Retype the passage from the blockchain article, starting at "Blockchain technology is" and ending at "the Middle East.".

Excerpted text.
====================
Blockchain technology is continuously gaining momentum as governments and organizations announce that they are adopting the technology across the world, including in the Middle East.
Last month, Saudi Arabia’s central bank announced it was planning to expand its digital currency, Aber, to other countries, following January’s pilot operation which used Aber to facilitate cross-border bank transactions between the Kingdom and the UAE.
The technology is being considered in other key sectors, with ratings agency Moody’s Investor’s Service recently releasing a note on how blockchain adoption will give significant advantages to Islamic finance.
With the potential to have a transformative impact in the Middle East, governments and businesses across the region are currently investigating blockchain’s implementation in a variety of forms.
Breaking down blockchain
Blockchain is fundamentally a form of record book, or ledger, which is distributed publicly. A cryptocurrency meanwhile is a digital asset that functions as a medium of exchange, similar to conventional currencies such as dollars, but uses blockchain technology and cryptography to verify transactions and is not backed by a single institution.
The records kept on a blockchain ledger are distributed throughout a network, with every member of the network maintaining a full copy of the ledger which they can view, but not edit – this is why blockchain is often referred to as a form of distributed ledger technology.
As every member of the network maintains a copy of the ledger, there is no need for a single trusted entity to validate its contents. A public ledger also improves the security and validation of the data.
Blockchain’s advocates point to its efficiency, transparency, and security. Detractors suggest blockchain is another corporate buzzword whose benefits are expensive, hypothetical, and unrealized.
Common uses for blockchain technology
Blockchain’s arrival was followed by a flurry of analysis of its use for payment processing and money transfers in the banking and finance sector. However, other sectors have since begun looking at the benefits of blockchain adoption.
Implementation of blockchain in supply chains may allow businesses to accurately view items in real time at a lower cost than current solutions, while removing the need for paper.
Governments have also investigated using blockchain to validate digital identification. As data entered into the blockchain cannot be edited, it can be used to combat fraud. The same advantage could also benefit patient record keeping in the medical sector.
Blockchain may also be implemented to help smooth the transfer of assets in transactions of real estate, land, or vehicles. Using blockchain removes the archaic practice of transferring paper, allowing parties to accurately and transparently view who owns an asset, as well as monitor its transfer to a new party.
Implementation initiatives have been well underway across the world, with corporates and governments beginning to proclaim that a particular product or initiative is “blockchain supported.”
Blockchain in the Middle East
After the success of Aber, Gulf States have looked at other uses for digital currencies. Last year, the Dubai government announced plans to launch the world’s first “blockchain court.”
====================
Study material.
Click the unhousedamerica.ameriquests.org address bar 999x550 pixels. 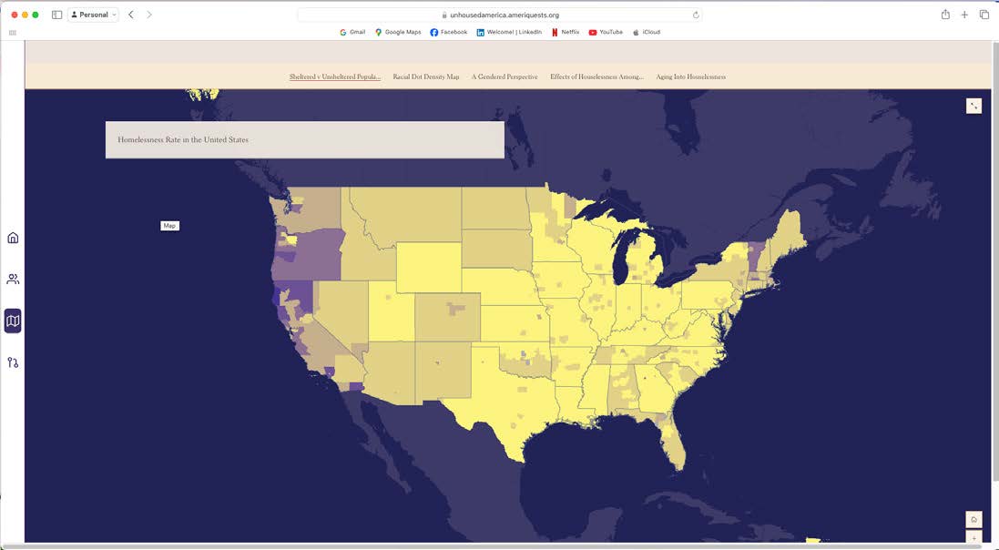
====================
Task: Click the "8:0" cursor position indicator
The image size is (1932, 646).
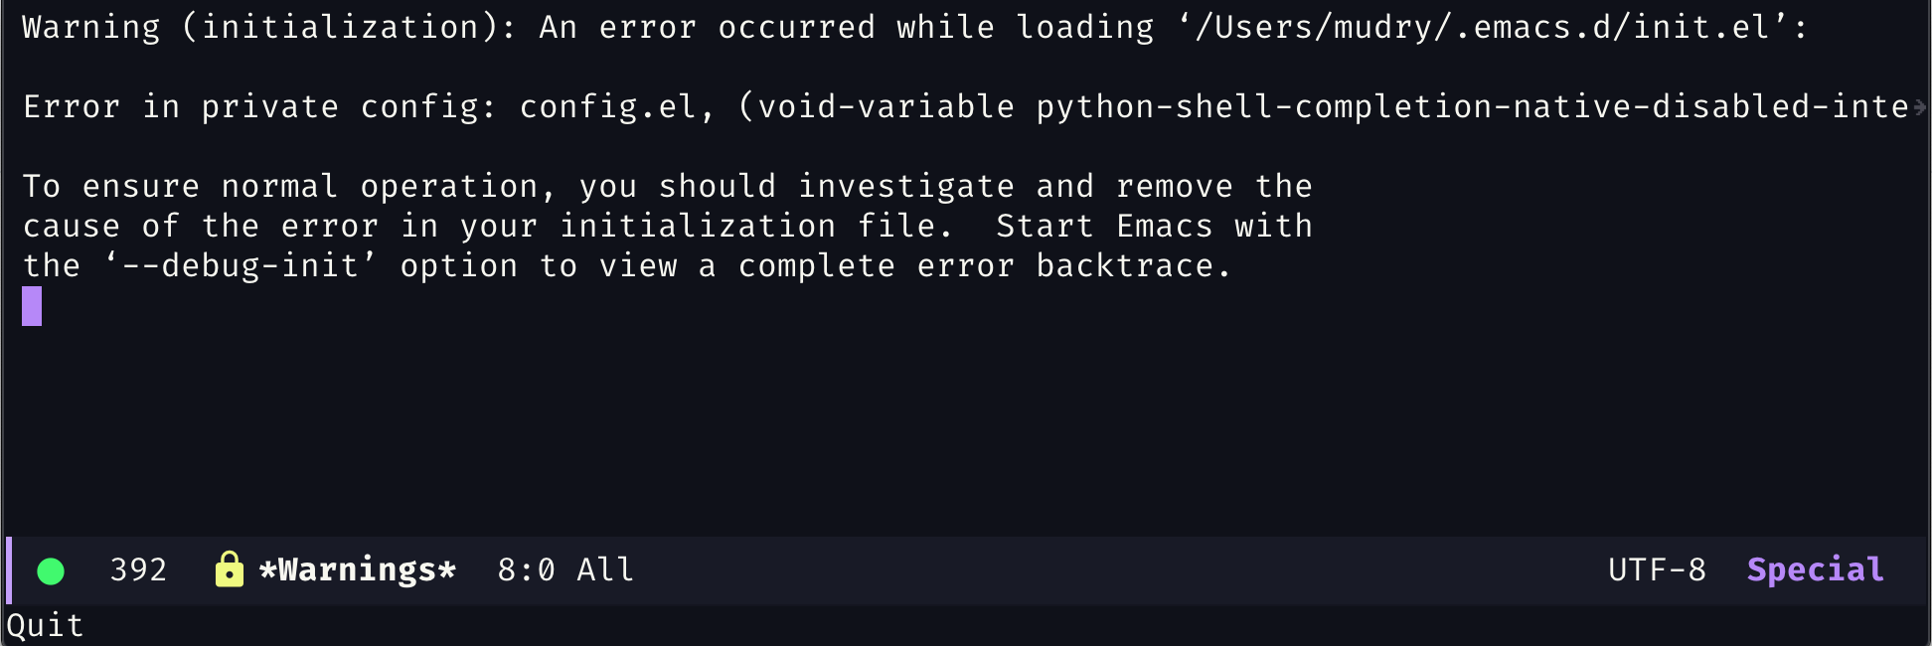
====================
Exercise solution.
Blockchain technology is continuously gaining momentum as governments and organizations announce that they are adopting the technology across the world, including in the Middle East.